** Opening Input data block **

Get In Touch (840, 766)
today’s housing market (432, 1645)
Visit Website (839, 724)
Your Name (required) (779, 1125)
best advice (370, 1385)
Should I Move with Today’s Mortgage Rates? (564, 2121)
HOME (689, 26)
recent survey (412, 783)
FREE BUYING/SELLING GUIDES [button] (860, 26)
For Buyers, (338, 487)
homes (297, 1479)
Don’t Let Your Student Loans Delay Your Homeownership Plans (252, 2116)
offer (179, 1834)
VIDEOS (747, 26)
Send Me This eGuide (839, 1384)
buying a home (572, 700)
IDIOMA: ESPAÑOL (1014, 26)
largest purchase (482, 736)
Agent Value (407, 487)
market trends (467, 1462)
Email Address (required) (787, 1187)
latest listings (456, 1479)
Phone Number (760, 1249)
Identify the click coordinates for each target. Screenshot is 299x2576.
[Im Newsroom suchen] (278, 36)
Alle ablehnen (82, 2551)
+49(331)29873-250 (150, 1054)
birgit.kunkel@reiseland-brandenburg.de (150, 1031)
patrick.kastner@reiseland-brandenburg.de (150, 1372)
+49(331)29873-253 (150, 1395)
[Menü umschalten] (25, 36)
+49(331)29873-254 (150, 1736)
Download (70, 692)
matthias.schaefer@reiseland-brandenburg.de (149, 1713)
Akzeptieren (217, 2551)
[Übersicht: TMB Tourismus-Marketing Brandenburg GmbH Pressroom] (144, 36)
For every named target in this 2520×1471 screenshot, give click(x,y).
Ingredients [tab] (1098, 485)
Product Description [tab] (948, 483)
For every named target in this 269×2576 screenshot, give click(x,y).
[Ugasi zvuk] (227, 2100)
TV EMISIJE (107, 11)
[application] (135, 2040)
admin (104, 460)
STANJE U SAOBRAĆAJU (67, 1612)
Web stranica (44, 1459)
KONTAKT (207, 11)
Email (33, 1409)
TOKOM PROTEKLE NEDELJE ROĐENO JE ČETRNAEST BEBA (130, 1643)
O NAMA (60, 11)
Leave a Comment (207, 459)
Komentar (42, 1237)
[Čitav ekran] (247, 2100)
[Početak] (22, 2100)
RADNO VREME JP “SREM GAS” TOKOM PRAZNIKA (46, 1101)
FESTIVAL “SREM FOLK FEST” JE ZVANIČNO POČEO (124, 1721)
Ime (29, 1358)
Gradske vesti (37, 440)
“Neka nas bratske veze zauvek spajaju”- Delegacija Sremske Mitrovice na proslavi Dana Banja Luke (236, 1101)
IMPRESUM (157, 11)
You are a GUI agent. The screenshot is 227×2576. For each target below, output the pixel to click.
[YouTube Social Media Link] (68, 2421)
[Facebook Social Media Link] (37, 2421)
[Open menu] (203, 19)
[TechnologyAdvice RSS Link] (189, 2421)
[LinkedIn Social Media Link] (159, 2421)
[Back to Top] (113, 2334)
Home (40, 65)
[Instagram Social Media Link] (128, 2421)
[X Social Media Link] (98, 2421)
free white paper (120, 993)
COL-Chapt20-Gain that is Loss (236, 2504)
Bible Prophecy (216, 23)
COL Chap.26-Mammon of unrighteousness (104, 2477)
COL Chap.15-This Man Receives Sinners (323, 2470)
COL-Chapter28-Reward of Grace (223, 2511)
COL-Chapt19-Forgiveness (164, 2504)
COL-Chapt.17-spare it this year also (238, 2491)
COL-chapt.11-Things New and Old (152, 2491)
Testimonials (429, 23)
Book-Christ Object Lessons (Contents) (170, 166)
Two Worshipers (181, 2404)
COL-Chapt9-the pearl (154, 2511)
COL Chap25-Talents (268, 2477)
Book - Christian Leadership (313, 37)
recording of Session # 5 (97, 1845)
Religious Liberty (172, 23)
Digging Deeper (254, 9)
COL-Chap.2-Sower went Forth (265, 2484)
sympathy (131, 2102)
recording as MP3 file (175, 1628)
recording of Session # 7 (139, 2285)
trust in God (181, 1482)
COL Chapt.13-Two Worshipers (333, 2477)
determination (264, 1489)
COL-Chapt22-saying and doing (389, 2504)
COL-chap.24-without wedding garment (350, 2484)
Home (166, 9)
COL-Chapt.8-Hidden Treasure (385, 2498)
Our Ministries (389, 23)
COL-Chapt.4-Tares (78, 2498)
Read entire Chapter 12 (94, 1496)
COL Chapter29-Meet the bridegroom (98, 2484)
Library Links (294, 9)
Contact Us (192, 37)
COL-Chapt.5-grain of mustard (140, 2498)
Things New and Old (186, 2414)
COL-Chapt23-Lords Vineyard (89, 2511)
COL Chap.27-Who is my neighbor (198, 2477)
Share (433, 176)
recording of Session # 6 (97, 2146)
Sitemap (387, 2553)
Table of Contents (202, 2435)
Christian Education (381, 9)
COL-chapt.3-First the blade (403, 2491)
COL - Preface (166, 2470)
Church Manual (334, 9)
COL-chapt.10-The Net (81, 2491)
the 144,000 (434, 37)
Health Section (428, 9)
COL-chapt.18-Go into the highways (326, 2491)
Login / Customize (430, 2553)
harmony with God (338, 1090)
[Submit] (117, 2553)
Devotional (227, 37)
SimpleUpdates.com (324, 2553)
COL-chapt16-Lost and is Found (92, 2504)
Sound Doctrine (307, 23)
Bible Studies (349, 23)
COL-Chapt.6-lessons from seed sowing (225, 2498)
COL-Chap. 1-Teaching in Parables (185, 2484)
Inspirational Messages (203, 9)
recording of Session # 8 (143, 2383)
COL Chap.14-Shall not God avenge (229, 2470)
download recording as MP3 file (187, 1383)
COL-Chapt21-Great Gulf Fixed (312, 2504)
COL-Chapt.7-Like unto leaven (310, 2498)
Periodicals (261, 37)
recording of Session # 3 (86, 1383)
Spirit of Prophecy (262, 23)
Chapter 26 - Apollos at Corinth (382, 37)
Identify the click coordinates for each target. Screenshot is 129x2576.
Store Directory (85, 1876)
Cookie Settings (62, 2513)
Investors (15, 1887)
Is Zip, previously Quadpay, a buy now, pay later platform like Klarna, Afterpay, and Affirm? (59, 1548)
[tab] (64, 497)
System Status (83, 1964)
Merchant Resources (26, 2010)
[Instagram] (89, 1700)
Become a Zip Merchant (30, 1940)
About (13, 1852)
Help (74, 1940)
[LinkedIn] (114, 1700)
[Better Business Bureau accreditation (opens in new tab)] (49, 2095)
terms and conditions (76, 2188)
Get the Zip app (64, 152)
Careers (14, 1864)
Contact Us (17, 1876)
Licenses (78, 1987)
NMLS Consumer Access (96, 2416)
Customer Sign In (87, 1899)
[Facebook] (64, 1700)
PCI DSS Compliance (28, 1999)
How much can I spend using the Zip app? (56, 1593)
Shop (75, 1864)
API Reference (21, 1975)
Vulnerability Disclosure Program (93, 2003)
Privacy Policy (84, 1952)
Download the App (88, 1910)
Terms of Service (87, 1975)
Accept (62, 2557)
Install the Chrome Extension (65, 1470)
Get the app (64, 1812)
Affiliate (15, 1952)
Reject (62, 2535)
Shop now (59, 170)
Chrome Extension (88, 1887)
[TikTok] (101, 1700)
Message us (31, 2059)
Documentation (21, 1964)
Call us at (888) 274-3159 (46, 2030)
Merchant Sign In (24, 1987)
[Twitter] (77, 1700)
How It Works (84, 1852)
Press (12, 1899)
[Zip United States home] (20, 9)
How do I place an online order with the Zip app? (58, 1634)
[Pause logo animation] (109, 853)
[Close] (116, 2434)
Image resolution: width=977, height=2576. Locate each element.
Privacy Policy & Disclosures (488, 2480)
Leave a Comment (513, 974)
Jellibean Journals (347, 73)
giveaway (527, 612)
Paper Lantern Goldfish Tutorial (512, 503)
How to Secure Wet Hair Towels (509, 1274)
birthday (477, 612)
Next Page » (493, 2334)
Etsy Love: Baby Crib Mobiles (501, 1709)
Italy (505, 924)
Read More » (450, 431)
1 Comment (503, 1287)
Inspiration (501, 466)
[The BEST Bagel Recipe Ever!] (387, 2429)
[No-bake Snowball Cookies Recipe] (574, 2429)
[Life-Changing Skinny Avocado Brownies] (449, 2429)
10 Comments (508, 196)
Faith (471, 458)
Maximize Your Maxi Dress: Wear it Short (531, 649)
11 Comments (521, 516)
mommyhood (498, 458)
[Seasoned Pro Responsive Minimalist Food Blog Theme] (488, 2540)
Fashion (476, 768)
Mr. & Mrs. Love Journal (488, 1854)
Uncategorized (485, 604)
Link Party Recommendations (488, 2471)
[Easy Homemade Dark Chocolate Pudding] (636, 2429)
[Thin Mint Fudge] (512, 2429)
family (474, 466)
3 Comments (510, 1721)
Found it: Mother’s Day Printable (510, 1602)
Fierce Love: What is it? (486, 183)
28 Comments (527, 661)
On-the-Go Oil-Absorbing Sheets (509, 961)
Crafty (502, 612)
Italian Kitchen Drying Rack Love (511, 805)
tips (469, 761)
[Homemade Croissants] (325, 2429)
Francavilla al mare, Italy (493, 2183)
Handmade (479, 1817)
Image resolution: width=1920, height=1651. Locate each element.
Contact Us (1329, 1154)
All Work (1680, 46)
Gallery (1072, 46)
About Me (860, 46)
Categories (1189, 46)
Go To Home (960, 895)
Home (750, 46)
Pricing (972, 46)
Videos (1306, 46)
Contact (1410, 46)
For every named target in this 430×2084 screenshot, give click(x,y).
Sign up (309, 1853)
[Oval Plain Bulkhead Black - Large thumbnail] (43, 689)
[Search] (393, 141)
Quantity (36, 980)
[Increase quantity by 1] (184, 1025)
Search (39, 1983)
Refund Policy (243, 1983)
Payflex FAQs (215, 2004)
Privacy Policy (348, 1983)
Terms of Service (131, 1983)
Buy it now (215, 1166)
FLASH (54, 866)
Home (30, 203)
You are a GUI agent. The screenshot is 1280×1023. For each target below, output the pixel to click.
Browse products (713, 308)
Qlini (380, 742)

** Closing Input data block **

A word-for-word copy of the entries, from the first line through the line containing "[Übersicht: TMB Tourismus-Marketing", is the whole answer.

Get In Touch (840, 766)
today’s housing market (432, 1645)
Visit Website (839, 724)
Your Name (required) (779, 1125)
best advice (370, 1385)
Should I Move with Today’s Mortgage Rates? (564, 2121)
HOME (689, 26)
recent survey (412, 783)
FREE BUYING/SELLING GUIDES [button] (860, 26)
For Buyers, (338, 487)
homes (297, 1479)
Don’t Let Your Student Loans Delay Your Homeownership Plans (252, 2116)
offer (179, 1834)
VIDEOS (747, 26)
Send Me This eGuide (839, 1384)
buying a home (572, 700)
IDIOMA: ESPAÑOL (1014, 26)
largest purchase (482, 736)
Agent Value (407, 487)
market trends (467, 1462)
Email Address (required) (787, 1187)
latest listings (456, 1479)
Phone Number (760, 1249)
Identify the click coordinates for each target. Screenshot is 299x2576.
[Im Newsroom suchen] (278, 36)
Alle ablehnen (82, 2551)
+49(331)29873-250 (150, 1054)
birgit.kunkel@reiseland-brandenburg.de (150, 1031)
patrick.kastner@reiseland-brandenburg.de (150, 1372)
+49(331)29873-253 (150, 1395)
[Menü umschalten] (25, 36)
+49(331)29873-254 (150, 1736)
Download (70, 692)
matthias.schaefer@reiseland-brandenburg.de (149, 1713)
Akzeptieren (217, 2551)
[Übersicht: TMB Tourismus-Marketing Brandenburg GmbH Pressroom] (144, 36)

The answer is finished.